Ensuring the investment in and provision of municipal waste collection facilities, with the concomitant provision of water services and with an equal and parallel investment in and provision of waste treatment facilities.
This strategy features in the framework of Agenda 21 as formulated at UNCED (Rio de Janeiro, 1992), now coordinated by the United Nations Commission on Sustainable Development and implemented through national and local authorities. Agenda 21 recommends promoting the integrated provision of water, sanitation, drainage and solid waste management.
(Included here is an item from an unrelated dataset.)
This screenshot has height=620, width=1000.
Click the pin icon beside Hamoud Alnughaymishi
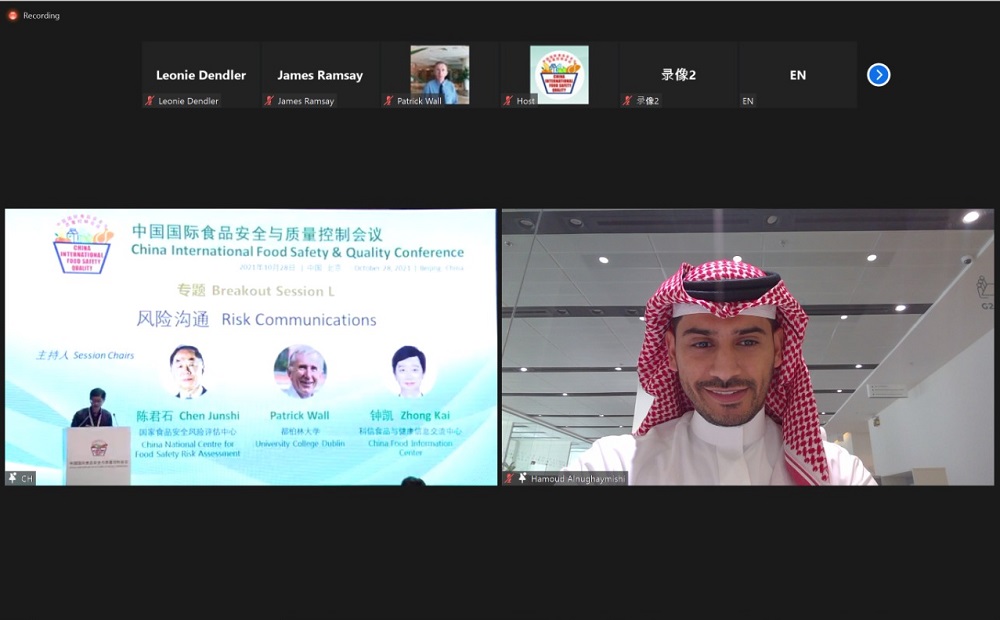(522, 479)
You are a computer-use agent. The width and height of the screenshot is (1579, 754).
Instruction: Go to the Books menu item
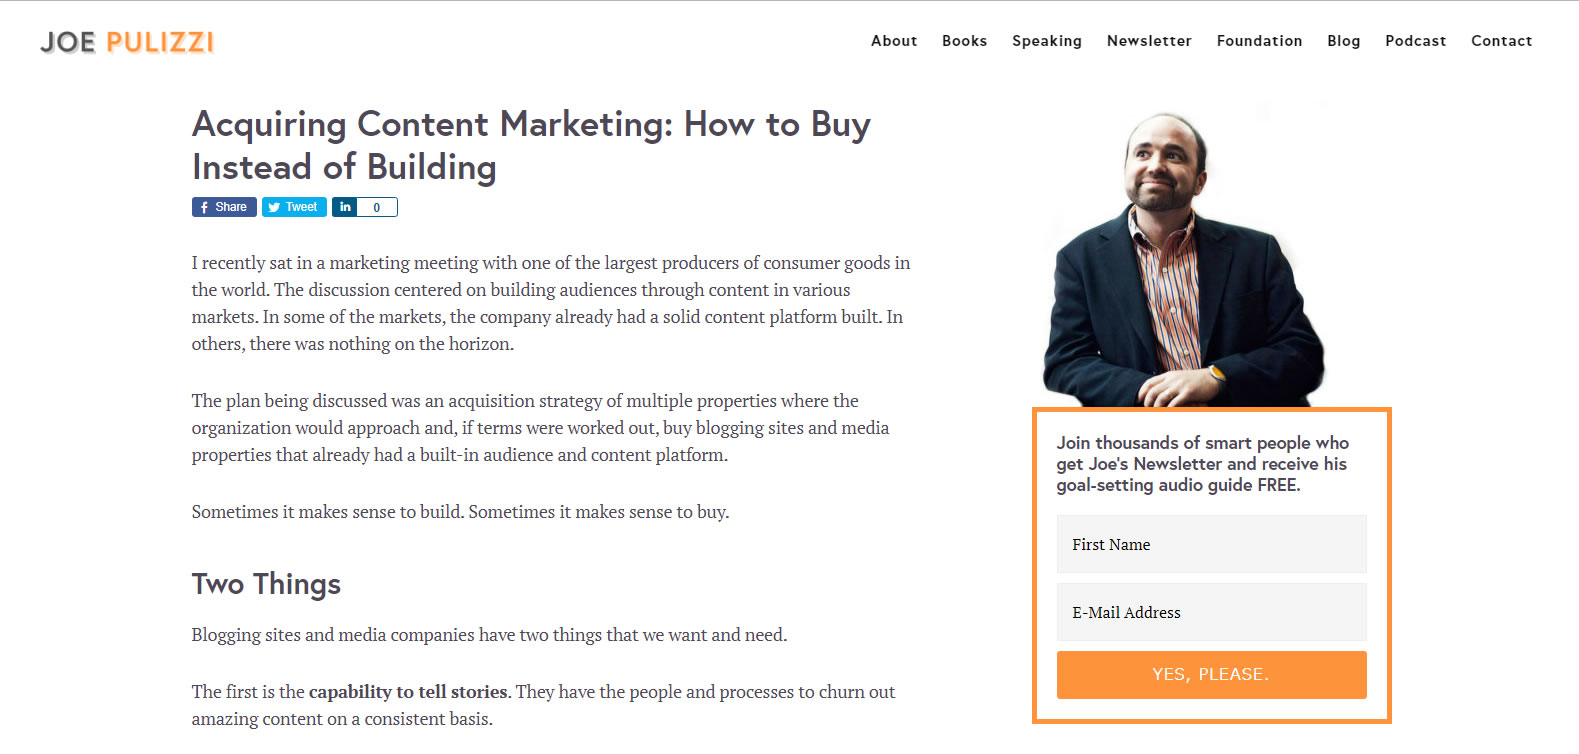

Much effort has been directed towards supplying sanitation facilities in urban areas. On an average day during the International Drinking Water Supply and Sanitation Decade (1981-1990), 330,000 people in developing countries gained access to safe water and 210,000 achieved better sanitation facilities – more than double the rate of provision in the 1970s. These are impressive figures, except for the increase in urban population of developing countries which was about 200,000 per day. At the end of the Decade, about one in five urban residents in developing countries were still without adequate water supplies and about one third of all city residents still lacked adequate sanitation facilities.
The theme for World Water Day in 1996, Water for Thirsty Cities, emphasized the growing water crisis faced by cities across the world, one which threatens the sustainability of social and economic development. Five key issues were highlighted. (1) Water is for all for the city of the poor and for the city of the rich; for health and for economic development. There is a need to balance the competing demands and address the needs of all, particularly the urban poor who are the most vulnerable. (2) What cost a bucket of water? As cities expand and their demand increases, water has to come from ever more distant fresh water sources. There is a need for cities to address how to meet the soaring cost of water. (3) Stop wastage of water: Nearly half the water supplied to cities is lost because of leakage and wastage, often the result of neglect and profligacy. Reducing this wastage could free up enough water to reach those without adequate access. (4) Building partnerships for water can mobilize the vast, and largely untapped, resources of communities, NGOs and the private sector in all areas of urban water management, enhancing efficiency and accountability of the supply, use and protection of water. (5) Saving water for the future is not striving for a distant and uncertain goal; the current trends of depletion, pollution and degradation of urban water resources have reached alarming proportions and would affect sustainable supplies within the foreseeable future if they are not reversed.